▶ [INPUT RECORDS]:
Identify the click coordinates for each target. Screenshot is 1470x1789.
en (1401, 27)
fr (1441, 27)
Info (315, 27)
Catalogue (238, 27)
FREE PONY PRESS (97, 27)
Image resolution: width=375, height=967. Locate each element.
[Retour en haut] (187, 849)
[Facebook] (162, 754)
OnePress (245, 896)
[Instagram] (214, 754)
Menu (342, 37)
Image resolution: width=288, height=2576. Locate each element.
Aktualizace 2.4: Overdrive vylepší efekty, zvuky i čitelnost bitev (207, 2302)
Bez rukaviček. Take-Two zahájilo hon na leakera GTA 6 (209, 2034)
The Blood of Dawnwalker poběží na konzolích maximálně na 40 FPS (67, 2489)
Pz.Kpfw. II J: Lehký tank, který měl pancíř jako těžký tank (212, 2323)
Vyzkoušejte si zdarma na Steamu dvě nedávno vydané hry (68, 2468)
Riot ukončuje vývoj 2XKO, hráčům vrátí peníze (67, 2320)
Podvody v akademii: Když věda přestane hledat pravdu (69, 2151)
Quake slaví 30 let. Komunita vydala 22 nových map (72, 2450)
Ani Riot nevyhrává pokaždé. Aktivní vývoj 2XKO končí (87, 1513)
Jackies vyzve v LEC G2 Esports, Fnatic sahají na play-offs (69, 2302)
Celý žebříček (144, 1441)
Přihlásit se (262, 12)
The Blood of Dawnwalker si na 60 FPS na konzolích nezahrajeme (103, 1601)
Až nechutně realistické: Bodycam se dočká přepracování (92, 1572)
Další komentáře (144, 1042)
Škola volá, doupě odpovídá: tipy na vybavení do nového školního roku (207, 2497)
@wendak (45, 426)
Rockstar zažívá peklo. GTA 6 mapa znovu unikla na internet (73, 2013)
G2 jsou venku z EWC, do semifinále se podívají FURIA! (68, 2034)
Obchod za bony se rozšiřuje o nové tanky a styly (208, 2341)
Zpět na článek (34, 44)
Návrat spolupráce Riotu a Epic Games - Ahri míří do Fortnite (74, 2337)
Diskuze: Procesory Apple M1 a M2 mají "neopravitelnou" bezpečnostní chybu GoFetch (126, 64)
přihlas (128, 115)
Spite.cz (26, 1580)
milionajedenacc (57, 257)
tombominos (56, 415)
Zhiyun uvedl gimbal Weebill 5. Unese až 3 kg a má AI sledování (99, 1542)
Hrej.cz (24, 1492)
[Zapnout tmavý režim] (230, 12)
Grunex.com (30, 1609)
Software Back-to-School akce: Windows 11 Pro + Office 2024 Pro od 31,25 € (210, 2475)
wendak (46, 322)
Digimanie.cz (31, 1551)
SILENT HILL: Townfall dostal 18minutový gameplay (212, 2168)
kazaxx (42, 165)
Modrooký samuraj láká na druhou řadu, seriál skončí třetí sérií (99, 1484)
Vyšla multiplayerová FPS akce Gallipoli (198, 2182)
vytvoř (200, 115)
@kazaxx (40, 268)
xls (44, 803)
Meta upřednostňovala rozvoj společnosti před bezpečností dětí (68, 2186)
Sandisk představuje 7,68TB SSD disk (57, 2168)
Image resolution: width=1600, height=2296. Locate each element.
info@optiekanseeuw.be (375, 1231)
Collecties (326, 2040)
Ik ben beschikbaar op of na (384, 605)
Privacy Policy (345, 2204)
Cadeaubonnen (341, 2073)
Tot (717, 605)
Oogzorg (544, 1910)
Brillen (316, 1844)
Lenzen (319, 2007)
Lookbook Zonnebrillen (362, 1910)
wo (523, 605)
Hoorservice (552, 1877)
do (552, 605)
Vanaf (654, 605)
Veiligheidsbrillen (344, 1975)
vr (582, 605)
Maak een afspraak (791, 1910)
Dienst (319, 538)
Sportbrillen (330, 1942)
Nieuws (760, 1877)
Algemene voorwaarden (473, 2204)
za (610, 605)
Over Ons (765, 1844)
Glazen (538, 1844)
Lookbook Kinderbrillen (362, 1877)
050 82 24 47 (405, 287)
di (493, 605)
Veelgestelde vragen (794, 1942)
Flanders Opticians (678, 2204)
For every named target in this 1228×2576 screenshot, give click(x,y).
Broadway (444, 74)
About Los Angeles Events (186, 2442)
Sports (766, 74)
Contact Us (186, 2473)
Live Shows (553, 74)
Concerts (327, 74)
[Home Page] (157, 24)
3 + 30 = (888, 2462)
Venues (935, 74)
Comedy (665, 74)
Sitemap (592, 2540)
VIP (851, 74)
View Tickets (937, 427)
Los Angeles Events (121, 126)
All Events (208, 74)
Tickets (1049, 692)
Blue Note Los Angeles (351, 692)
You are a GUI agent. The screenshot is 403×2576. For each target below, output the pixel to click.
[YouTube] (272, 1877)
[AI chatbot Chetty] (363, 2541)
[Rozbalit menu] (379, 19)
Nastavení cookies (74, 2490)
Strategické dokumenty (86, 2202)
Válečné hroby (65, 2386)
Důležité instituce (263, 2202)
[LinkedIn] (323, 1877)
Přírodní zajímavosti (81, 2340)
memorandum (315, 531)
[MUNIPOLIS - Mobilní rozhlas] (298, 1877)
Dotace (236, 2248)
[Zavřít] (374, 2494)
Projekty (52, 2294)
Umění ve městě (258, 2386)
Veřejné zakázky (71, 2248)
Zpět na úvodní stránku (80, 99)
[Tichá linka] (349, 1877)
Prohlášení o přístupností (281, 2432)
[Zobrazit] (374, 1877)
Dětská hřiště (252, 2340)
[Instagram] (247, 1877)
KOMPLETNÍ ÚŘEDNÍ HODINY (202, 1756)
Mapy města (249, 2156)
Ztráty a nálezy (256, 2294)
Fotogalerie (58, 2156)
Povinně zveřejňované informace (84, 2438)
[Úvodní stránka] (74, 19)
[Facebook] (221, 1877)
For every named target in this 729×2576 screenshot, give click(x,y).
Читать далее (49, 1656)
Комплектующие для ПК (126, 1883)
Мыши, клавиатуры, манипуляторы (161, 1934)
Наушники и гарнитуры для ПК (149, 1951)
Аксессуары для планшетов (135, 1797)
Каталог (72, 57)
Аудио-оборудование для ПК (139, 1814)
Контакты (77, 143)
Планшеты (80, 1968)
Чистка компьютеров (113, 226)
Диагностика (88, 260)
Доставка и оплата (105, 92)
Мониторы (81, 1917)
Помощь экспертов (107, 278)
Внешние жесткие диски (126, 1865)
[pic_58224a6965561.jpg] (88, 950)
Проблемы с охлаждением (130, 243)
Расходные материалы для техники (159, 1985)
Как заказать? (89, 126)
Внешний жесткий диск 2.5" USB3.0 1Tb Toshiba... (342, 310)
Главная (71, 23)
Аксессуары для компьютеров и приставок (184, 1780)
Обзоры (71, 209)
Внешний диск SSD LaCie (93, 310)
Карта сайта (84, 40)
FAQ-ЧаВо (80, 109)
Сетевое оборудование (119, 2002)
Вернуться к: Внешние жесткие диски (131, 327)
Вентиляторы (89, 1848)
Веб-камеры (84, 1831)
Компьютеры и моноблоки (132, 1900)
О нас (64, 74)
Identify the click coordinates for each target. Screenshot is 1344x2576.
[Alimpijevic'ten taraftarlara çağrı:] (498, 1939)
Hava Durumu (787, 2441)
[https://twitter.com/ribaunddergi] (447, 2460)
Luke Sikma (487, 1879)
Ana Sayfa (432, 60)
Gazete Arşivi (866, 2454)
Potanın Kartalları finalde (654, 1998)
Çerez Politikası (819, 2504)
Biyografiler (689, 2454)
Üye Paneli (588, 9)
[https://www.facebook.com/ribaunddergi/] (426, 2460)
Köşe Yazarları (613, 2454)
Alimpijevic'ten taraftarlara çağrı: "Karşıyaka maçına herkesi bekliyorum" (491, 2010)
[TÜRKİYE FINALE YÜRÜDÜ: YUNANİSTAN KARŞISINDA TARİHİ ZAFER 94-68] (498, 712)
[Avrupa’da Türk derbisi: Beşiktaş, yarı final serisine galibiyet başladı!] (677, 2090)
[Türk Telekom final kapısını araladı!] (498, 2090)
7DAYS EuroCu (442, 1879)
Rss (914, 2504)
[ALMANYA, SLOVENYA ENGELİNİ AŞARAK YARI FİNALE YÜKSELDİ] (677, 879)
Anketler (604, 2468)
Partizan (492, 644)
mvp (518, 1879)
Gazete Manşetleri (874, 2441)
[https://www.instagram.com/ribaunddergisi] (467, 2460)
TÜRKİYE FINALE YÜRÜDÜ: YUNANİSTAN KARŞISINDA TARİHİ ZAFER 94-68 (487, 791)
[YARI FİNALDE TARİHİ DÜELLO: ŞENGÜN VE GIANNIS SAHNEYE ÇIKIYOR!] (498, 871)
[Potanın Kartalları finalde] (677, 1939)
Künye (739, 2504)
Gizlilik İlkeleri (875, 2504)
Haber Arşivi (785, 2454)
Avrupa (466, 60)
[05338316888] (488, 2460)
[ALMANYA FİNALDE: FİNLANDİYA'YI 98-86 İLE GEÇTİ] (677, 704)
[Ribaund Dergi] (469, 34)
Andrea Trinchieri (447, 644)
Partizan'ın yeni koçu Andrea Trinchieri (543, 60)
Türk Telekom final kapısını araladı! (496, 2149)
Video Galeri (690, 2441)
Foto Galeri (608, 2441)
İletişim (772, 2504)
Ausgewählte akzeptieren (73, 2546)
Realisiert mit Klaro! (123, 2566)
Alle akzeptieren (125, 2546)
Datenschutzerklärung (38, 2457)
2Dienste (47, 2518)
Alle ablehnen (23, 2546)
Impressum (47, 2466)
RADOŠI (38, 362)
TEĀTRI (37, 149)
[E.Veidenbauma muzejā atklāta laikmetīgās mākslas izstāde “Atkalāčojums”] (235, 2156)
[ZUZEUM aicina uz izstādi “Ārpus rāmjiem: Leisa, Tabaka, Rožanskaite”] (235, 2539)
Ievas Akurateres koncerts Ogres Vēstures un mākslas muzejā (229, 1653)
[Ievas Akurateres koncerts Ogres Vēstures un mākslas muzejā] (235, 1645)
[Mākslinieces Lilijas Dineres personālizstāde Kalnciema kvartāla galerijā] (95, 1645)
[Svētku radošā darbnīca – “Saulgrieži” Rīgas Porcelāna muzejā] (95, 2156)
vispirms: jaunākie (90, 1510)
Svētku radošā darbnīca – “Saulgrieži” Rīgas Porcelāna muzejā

▶ [ACTIVITY]:
Write out exactly the lines that fall from the line with "Privacy Policy (345, 2204)" to the line with "[AI chatbot Chetty] (363, 2541)" in the records above, keeping both ends.

▶ [WRITTEN ANSWER]:
Privacy Policy (345, 2204)
Cadeaubonnen (341, 2073)
Tot (717, 605)
Oogzorg (544, 1910)
Brillen (316, 1844)
Lenzen (319, 2007)
Lookbook Zonnebrillen (362, 1910)
wo (523, 605)
Hoorservice (552, 1877)
do (552, 605)
Vanaf (654, 605)
Veiligheidsbrillen (344, 1975)
vr (582, 605)
Maak een afspraak (791, 1910)
Dienst (319, 538)
Sportbrillen (330, 1942)
Nieuws (760, 1877)
Algemene voorwaarden (473, 2204)
za (610, 605)
Over Ons (765, 1844)
Glazen (538, 1844)
Lookbook Kinderbrillen (362, 1877)
050 82 24 47 (405, 287)
di (493, 605)
Veelgestelde vragen (794, 1942)
Flanders Opticians (678, 2204)
For every named target in this 1228×2576 screenshot, give click(x,y).
Broadway (444, 74)
About Los Angeles Events (186, 2442)
Sports (766, 74)
Contact Us (186, 2473)
Live Shows (553, 74)
Concerts (327, 74)
[Home Page] (157, 24)
3 + 30 = (888, 2462)
Venues (935, 74)
Comedy (665, 74)
Sitemap (592, 2540)
VIP (851, 74)
View Tickets (937, 427)
Los Angeles Events (121, 126)
All Events (208, 74)
Tickets (1049, 692)
Blue Note Los Angeles (351, 692)
You are a GUI agent. The screenshot is 403×2576. For each target below, output the pixel to click.
[YouTube] (272, 1877)
[AI chatbot Chetty] (363, 2541)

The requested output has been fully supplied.